Des tests surprises imposés aux sans-papiers : une pratique controversée en France
À la préfecture des Hauts-de-Seine, des sans-papiers sont soumis à des questionnaires surprises sur la culture générale et leur vie personnelle, sans cadre légal. Ces pratiques, dénoncées comme déloyales, interrogent sur la transparence et l’équité du processus de régularisation.
Depuis le mois de février, une pratique inhabituelle a émergé à la préfecture des Hauts-de-Seine, à Nanterre : des sans-papiers, venus déposer une demande de régularisation (admission exceptionnelle au séjour, ou AES), se voient imposer des « interrogations surprises » par les agents préfectoraux. Ces tests, qui n’ont aucun fondement légal selon les témoignages recueillis par Mediapart, soulèvent des questions sur leur légitimité et leur impact sur les droits des personnes en situation irrégulière.
Les questions posées, souvent inattendues, portent sur des sujets variés : « Quelle est la devise de la France ? », « qui est le président de la République ? », « quel fleuve traverse Paris ? » ou encore « où se sont déroulés les derniers Jeux olympiques ? ». D’autres interrogations, plus intrusives, visent la vie personnelle, comme « votre épouse peut-elle sortir librement ? » pour les hommes, ou « accepteriez-vous que votre mari ait plusieurs femmes ? » pour les femmes. Ces questions, parfois perçues comme sexistes ou discriminatoires, semblent destinées à évaluer l’adhésion aux « valeurs républicaines » ou la maîtrise du français, critères évoqués dans la circulaire Retailleau de janvier 2025.
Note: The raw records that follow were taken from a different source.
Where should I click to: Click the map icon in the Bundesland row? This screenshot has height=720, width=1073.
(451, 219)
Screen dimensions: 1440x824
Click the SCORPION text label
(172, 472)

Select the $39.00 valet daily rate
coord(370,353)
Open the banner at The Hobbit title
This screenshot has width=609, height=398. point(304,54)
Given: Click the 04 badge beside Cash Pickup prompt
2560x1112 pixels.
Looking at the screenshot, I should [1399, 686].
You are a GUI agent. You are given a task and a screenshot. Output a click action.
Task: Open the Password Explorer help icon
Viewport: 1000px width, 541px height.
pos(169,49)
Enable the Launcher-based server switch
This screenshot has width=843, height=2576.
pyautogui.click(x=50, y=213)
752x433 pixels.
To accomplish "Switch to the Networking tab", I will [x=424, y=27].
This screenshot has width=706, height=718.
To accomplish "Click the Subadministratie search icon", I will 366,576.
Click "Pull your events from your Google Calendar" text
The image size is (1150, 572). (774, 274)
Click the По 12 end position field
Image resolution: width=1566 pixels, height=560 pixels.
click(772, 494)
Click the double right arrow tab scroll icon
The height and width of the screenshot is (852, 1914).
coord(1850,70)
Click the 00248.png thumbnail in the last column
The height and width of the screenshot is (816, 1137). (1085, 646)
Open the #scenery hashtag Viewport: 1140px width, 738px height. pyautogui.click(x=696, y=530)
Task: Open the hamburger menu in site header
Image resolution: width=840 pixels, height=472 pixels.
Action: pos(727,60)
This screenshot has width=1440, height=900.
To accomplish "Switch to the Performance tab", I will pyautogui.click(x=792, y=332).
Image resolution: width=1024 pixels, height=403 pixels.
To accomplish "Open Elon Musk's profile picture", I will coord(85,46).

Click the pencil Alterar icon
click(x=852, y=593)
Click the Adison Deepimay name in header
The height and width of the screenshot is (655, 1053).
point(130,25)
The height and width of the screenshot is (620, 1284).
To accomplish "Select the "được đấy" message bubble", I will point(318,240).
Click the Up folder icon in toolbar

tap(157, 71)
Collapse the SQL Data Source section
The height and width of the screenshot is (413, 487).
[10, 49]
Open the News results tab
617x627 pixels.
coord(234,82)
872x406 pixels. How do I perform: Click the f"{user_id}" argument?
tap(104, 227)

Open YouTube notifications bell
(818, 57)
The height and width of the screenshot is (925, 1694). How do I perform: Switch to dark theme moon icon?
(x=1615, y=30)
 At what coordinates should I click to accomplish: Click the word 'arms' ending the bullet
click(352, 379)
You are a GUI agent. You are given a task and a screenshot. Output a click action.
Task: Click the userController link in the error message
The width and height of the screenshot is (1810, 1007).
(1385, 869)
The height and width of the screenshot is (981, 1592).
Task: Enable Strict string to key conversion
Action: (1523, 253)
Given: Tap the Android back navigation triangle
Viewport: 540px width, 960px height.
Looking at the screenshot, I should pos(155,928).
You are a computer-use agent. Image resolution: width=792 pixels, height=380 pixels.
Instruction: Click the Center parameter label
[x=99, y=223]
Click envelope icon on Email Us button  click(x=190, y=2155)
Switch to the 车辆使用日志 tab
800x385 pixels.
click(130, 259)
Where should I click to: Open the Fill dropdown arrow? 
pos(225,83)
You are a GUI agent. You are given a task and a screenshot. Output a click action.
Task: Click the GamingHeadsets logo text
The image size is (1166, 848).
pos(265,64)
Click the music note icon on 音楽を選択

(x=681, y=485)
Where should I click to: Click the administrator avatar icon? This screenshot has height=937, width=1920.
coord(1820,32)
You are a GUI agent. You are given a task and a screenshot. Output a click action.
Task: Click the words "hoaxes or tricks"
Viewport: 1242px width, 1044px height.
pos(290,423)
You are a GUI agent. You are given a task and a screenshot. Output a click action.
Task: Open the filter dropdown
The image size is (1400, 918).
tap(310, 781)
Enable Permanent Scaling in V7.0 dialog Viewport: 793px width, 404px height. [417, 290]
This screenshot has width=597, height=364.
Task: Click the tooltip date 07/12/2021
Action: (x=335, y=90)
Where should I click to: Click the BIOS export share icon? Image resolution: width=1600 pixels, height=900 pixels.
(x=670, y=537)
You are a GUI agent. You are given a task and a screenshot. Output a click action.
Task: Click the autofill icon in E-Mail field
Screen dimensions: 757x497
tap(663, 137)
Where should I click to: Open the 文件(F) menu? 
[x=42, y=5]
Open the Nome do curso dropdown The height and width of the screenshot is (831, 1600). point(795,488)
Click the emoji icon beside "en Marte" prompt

Des spécialistes du droit sceptiques sur la démarche
Des avocats s’interrogent sur la légalité d’une telle démarche. Il est demandé aux représentants des migrants de s'éloigner des sans-papiers le temps de l’épreuve, tandis que les agents administratifs refusent de leur faire connaître les questions, arguant que les avocats ne doivent pas y avoir accès. Les réponses des sans-papiers peuvent conditionner la délivrance d’un récépissé, document crucial pour une régularité temporaire. Des juristes rapportent des cas où le refus de répondre entraîne un rejet immédiat du récépissé, renforçant le sentiment d’arbitraire.
La préfecture des Hauts-de-Seine assume cette « restrictivité » en matière de régularisation, justifiant les tests par la nécessité de vérifier la maîtrise du français et l’adhésion aux principes républicains. Pourtant, elle nie poser certaines des questions incriminées, malgré des documents prouvant le contraire. Cette contradiction alimente les critiques, d’autant que la circulaire Retailleau, bien que durcissant les conditions de régularisation, n’autorise pas explicitement de tels questionnaires.
Pour Maître Laurent Charles, avocat spécialisé, ces pratiques relèvent d’un « excès de zèle » propre à la préfecture de Nanterre, connue pour ses initiatives singulières. « Aucun texte n’encadre ces tests. C’est déloyal, surtout pour des personnes non préparées, contrairement aux entretiens de naturalisation », explique-t-il. Les organisations de gauche qui défendent les migrants dénoncent ainsi « une forme de fichage » à l’image du site InfoMigrants.
Dans les préfectures françaises, des circulaires internes font couler beaucoup d'encre. Ces documents demanderaient aux policiers de signaler les étrangers en situation régulière qui auraient été placés en garde à vue, une forme de "fichage".https://t.co/AtZ7reuYQe
— InfoMigrants Français (@InfoMigrants_fr) April 22, 2025
Dans les préfectures françaises, des circulaires internes font couler beaucoup d'encre. Ces documents demanderaient aux policiers de signaler les étrangers en situation régulière qui auraient été placés en garde à vue, une forme de « fichage».
L’Association pour la défense des droits des étrangers (ADDE) partage ce constat, voyant dans ces méthodes un glissement vers une exclusion systématique des demandes de régularisation.
Ces tests surprises, pratiqués uniquement à Nanterre selon les informations disponibles, exacerbent les tensions autour de la politique migratoire française. Ils illustrent un durcissement administratif dans un contexte déjà complexe pour les sans-papiers, confrontés à des procédures opaques et alors que les pouvoirs publics tendent à réduire l'immigration depuis quelques mois.